Data extracts
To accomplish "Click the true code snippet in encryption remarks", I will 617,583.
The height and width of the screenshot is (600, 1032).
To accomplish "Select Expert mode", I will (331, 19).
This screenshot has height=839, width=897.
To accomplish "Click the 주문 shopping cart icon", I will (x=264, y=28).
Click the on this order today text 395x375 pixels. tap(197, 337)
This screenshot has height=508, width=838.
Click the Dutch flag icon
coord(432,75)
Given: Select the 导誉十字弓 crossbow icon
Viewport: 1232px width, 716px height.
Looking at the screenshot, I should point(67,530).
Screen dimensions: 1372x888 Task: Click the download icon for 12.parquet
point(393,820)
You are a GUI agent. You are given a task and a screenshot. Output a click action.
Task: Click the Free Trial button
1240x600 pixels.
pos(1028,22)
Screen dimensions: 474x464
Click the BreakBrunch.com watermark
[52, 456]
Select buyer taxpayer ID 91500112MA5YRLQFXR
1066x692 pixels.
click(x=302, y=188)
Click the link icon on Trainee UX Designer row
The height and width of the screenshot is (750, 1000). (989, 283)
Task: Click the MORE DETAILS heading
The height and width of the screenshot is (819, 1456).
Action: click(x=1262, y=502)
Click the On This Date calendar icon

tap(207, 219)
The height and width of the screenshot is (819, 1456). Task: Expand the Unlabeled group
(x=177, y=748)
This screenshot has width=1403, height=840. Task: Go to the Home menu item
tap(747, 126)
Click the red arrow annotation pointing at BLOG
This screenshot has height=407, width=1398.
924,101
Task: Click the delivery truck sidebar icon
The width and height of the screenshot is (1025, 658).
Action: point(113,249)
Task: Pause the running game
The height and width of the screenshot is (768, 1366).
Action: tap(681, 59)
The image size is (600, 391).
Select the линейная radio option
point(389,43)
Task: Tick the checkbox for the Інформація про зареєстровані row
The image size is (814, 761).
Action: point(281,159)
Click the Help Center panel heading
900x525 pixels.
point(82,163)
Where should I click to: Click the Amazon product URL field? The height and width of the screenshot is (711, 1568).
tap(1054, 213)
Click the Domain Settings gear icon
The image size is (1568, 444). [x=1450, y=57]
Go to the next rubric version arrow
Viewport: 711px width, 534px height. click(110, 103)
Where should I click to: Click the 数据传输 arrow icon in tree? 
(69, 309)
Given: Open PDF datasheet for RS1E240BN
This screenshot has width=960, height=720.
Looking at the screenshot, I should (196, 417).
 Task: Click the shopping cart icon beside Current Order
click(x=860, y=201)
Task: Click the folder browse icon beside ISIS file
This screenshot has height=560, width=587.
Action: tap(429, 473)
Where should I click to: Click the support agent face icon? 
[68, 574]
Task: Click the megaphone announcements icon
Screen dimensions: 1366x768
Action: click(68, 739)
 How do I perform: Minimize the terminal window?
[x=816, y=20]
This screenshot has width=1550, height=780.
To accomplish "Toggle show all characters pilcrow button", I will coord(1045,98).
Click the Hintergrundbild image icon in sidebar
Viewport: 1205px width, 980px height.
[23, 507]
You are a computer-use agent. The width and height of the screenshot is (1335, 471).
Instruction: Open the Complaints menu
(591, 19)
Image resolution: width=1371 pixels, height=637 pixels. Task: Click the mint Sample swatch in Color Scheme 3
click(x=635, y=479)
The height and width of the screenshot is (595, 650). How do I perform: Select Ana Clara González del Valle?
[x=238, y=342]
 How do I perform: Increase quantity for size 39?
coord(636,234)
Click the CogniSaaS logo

Problem details
Exactly as they stand, please print the lines from the first line of the records above down to the line that includes "This screenshot has height=508, width=838.", both of those included and no others.

Response box
To accomplish "Click the true code snippet in encryption remarks", I will 617,583.
The height and width of the screenshot is (600, 1032).
To accomplish "Select Expert mode", I will (331, 19).
This screenshot has height=839, width=897.
To accomplish "Click the 주문 shopping cart icon", I will (x=264, y=28).
Click the on this order today text 395x375 pixels. tap(197, 337)
This screenshot has height=508, width=838.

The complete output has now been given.